Армейские друзья предложили мне послать биографию, называвшуюся чудным
словом "резюме", на одну нефтяную фирму. Мысль о том, что нефть сопровождала
меня по жизни, развеселила. Хотя никто и не просил моих знакомцев хлопотать,
я все же сочинил письмо и с опозданием отправил его. Все в этом резюме было
правдой, но, перечитав его, я подивился тому, как безоблачна моя жизнь и как
ценны мои навыки. Эти друзья говорили, что меня примут обязательно, что
кто-то важный хлопочет обо мне, но я лишь улыбался. Хлопотать обо мне было
некому, а резюме было вполне приличным - потому что в нем я упомянул лишь
то, что относилось к делу.
Итак, мне позвонили, я принарядился и через час уже сидел в этом заведении.
Собеседования действительно никакого не было. Я был годен, годен не
ограниченно, как своей армии, а полностью и целиком.
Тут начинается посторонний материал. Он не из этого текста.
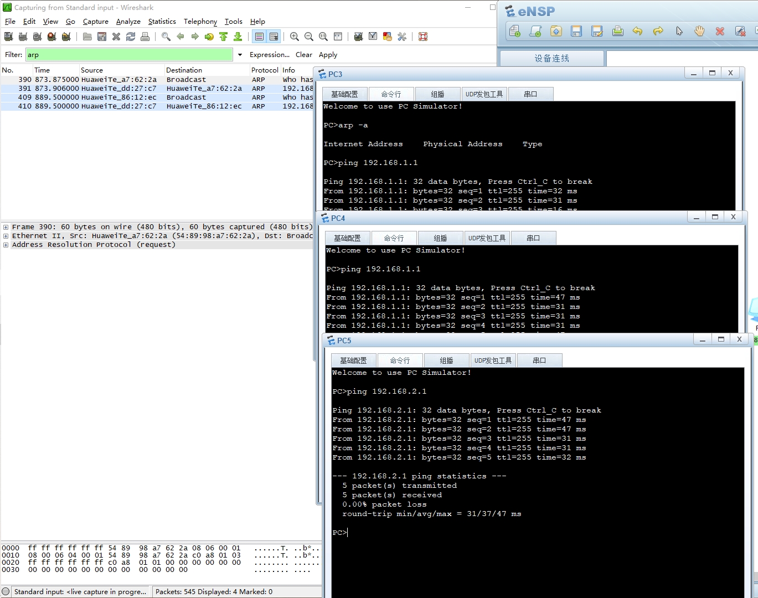Click the eNSP undo arrow icon
This screenshot has width=758, height=598.
point(638,31)
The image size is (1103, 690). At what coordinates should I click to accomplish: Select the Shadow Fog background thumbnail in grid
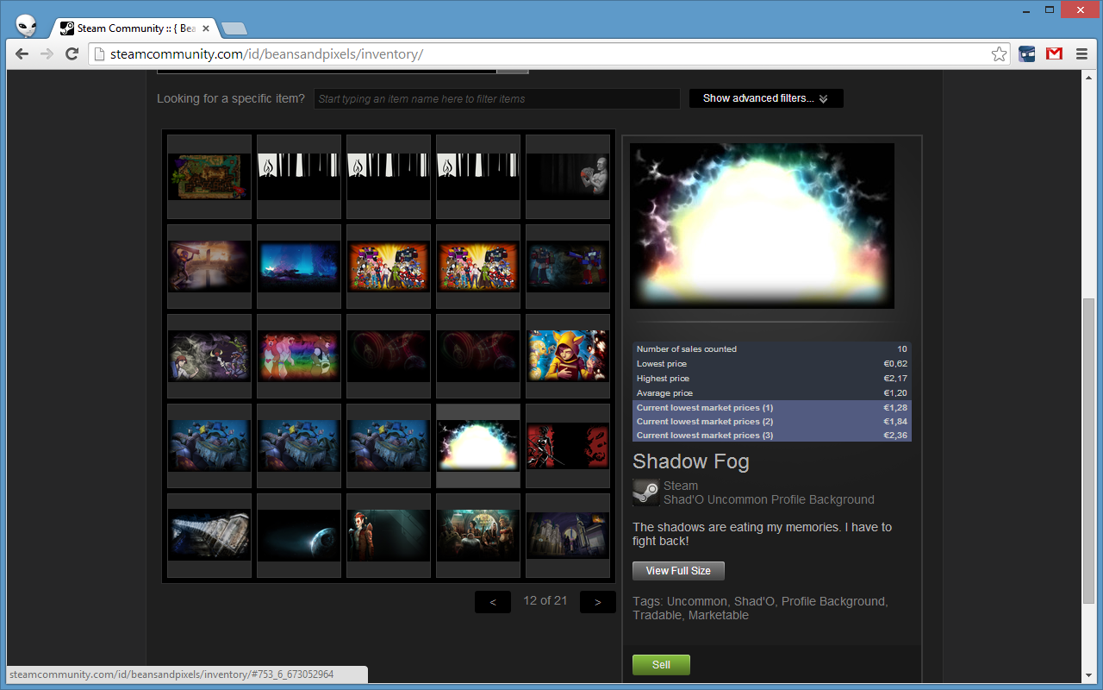[x=478, y=445]
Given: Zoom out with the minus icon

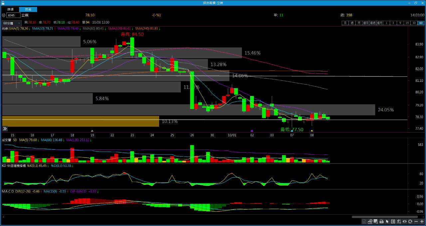Looking at the screenshot, I should point(416,221).
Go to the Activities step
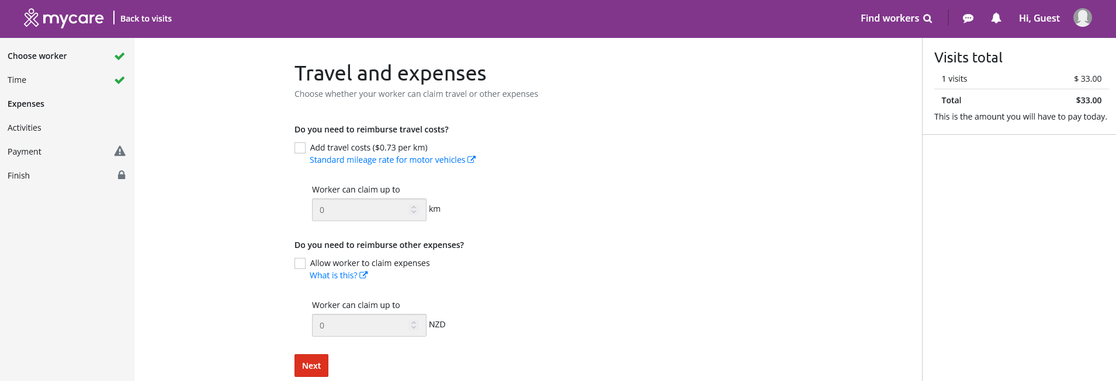 point(25,128)
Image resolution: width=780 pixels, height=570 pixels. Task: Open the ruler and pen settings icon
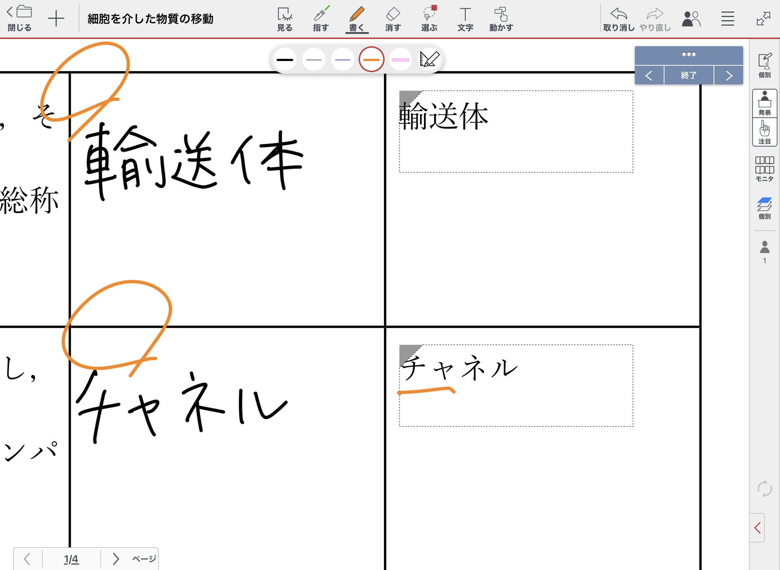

Нового моего хозяина звали Иткин.
Иткин улыбался мне, а я ему.
И я стал ходить на службу, шуршать какими-то немецкими бумажками. Иткин,
казалось, немного боялся меня. Во всяком случае, когда я позволял себе
опаздывать, он не упрекал меня, а просил сделать то-то и то-то. Все это я
делал, бумажки шелестели, переводились, но потом выяснилось, что еще мне
нужно ездить по чужим городам и шелестеть бумагами там.
Длилась, длилась зима.
Но все же в атмосфере происходили какие-то изменения.
Настал март.
Однажды вечером я пошел к Белорусскому вокзалу, по слякотным улицам к мосту,
под которым начиналась толкучка, где стояли белорусы с сумками. Из сумок
высовывались связки сарделек, и росли голые стволы колбас.
А еще в этих сумках жили мокрые пачки творога, из них извлекались белые
пакеты, а на пакетах было написано: "СМЯТАНА". А еще из этих сумок доставали
сыр, более похожий на брынзу, и суетились вокруг всего этого городские
жители.
Дальше толклись московские старушки с батонами сервелата, хрустящим
картофелем, пивом да водкой, еще дальше стояли вереницей ларьки с дешевым
спиртом, шоколадом и бритвенными лезвиями. Из них неслась то резкая и
хриплая, то заунывная, тоскливая и безрадостная музыка, электронная музыка
большого города - и я шел мимо нее.
Это был шум времени, он цеплял меня за ноги, хлюпал в промокших ботинках,
колотился в уши, мешал думать.
Оскальзывался между продрогшими старухами народ, обтекал провинциала с
колесной сумкой, затравленно глядевшего вокруг.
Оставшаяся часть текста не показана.